- EXERCISE GOAL: In the material below, the lines from the one containing "This screenshot has width=596, height=421." through the one containing "Task: Load the ΕΛΛΑΚΤΩΡ symbol chart" are to be given again exactly, ends included, and no others.

- DATA FOR REVIEW:
****

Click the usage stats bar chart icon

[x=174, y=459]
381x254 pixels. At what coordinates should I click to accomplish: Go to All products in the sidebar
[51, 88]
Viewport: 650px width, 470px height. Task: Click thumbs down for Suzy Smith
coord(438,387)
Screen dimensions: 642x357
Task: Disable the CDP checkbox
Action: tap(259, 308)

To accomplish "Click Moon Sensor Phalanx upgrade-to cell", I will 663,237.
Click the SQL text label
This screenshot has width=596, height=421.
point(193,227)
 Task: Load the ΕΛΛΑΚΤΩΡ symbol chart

****

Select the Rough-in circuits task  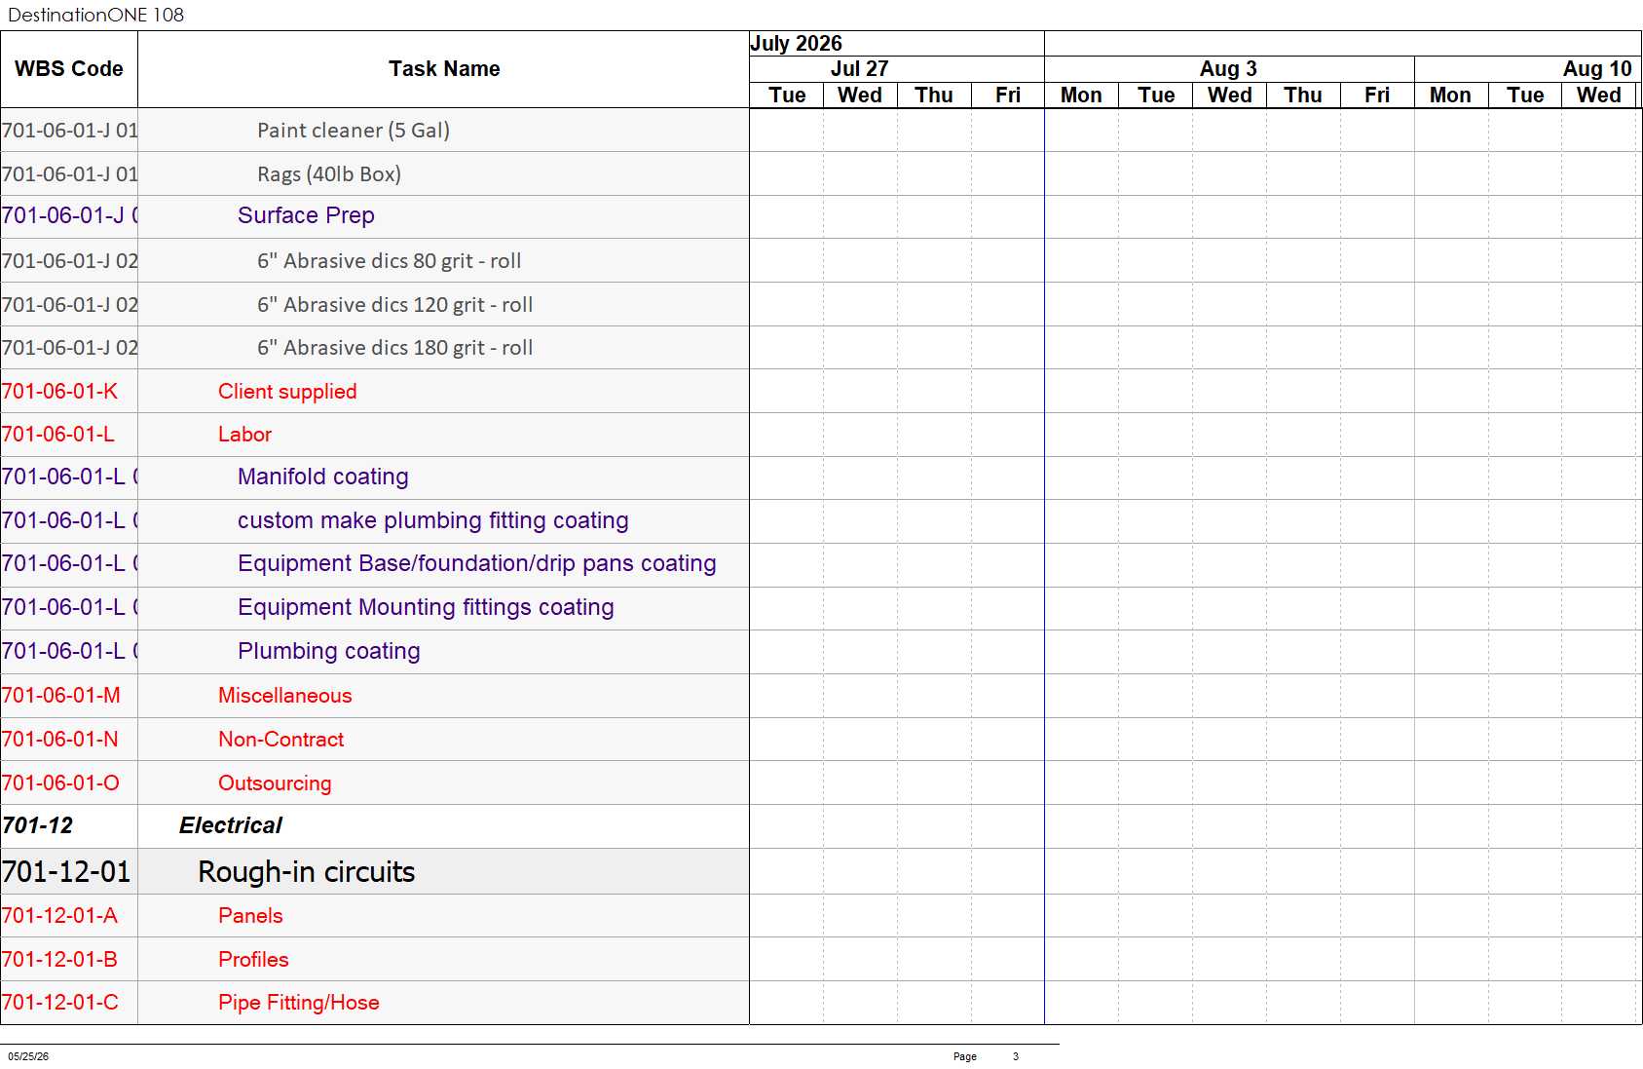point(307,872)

****

- EXERCISE OUTPUT:
This screenshot has width=596, height=421.
point(193,227)
 Task: Load the ΕΛΛΑΚΤΩΡ symbol chart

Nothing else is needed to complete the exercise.